In the second interview, Interviewee B outlined his key responsibilities, which encompass conducting customer visits to evaluate the maturity of manufacturing processes and proposing MES implementation projects. His primary focus lies in optimizing machine productivity and ensuring machine availability. Although not directly involved in the implementation phase, Interviewee B stressed the critical importance of having well-defined processes and a conducive organizational culture to ensure the successful deployment of MES. He underscored that most companies engaged in machine-based production are adopting MES solutions. Furthermore, the interviewee highlighted the significance of enabling technologies and stressed the necessity for appropriate data collection devices. Addressing organizational factors, he emphasized the role of organizational culture, active engagement in continuous improvement initiatives, and the imperative to leverage MES-generated information for driving productivity enhancements and cost reduction efforts.

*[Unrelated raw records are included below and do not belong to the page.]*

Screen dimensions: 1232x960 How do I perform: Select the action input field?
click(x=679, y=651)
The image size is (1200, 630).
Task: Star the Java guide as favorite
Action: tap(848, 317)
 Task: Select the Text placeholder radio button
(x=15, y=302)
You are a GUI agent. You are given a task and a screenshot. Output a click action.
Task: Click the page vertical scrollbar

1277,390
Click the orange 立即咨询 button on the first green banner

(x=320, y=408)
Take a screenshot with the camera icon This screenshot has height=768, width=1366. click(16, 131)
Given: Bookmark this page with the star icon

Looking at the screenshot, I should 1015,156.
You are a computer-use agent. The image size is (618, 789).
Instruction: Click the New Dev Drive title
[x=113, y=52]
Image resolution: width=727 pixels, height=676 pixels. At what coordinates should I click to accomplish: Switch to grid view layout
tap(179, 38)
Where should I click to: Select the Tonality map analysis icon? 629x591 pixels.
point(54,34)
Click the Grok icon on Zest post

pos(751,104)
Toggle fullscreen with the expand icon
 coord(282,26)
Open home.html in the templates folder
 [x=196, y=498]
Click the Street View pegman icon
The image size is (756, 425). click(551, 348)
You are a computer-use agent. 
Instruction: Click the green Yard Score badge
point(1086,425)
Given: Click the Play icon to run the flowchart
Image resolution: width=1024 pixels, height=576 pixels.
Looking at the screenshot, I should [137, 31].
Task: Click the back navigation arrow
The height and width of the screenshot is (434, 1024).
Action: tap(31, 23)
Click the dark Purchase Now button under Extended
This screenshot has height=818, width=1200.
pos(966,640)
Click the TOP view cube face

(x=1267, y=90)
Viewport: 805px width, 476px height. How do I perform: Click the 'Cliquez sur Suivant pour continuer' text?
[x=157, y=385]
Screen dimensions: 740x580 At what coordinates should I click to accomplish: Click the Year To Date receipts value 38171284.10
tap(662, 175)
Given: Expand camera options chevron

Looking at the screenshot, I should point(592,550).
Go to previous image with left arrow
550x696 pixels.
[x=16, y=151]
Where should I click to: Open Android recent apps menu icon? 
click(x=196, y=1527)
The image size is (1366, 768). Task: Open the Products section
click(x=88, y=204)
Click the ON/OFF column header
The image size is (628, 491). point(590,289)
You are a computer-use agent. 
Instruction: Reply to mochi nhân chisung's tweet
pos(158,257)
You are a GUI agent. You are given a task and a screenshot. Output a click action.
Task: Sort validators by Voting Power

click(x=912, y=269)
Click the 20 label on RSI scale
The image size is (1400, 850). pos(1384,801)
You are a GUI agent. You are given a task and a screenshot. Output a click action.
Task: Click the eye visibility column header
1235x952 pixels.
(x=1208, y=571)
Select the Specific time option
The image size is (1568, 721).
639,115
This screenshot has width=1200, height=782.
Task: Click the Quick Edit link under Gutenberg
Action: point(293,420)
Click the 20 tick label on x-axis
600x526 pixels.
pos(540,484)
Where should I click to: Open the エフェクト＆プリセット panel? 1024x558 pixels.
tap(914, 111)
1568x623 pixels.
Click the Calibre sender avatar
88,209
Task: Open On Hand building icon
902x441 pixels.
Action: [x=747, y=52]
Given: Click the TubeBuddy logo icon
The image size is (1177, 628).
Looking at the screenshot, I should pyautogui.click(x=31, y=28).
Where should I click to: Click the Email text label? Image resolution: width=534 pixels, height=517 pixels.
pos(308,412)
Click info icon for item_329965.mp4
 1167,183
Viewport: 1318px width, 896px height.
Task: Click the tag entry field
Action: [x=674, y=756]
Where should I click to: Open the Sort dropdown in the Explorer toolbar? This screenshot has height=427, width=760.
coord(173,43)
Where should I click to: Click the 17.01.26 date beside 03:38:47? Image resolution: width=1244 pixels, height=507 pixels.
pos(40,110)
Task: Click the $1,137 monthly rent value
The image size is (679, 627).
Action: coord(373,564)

In the third interview (a 19-year expert in product development), the vendor disclosed undergoing rigorous training. Supplier specialization primarily revolves around software deployment, while a partnering entity handles the hardware integration of MES. Interviewee C highlighted the challenges in implementation arising when data lacks organization and when expectations diverge from the solution's actual capabilities. Additionally, he pointed out a common misconception among managers: many are disillusioned with MES systems because they often misunderstand its full scope. There's a prevalent misconception that implementing the system will magically address all the company's demands, leading to unmet expectations and dissatisfaction among users. This insight underscores the importance of clear communication and realistic expectations in the successful adoption of MES solutions.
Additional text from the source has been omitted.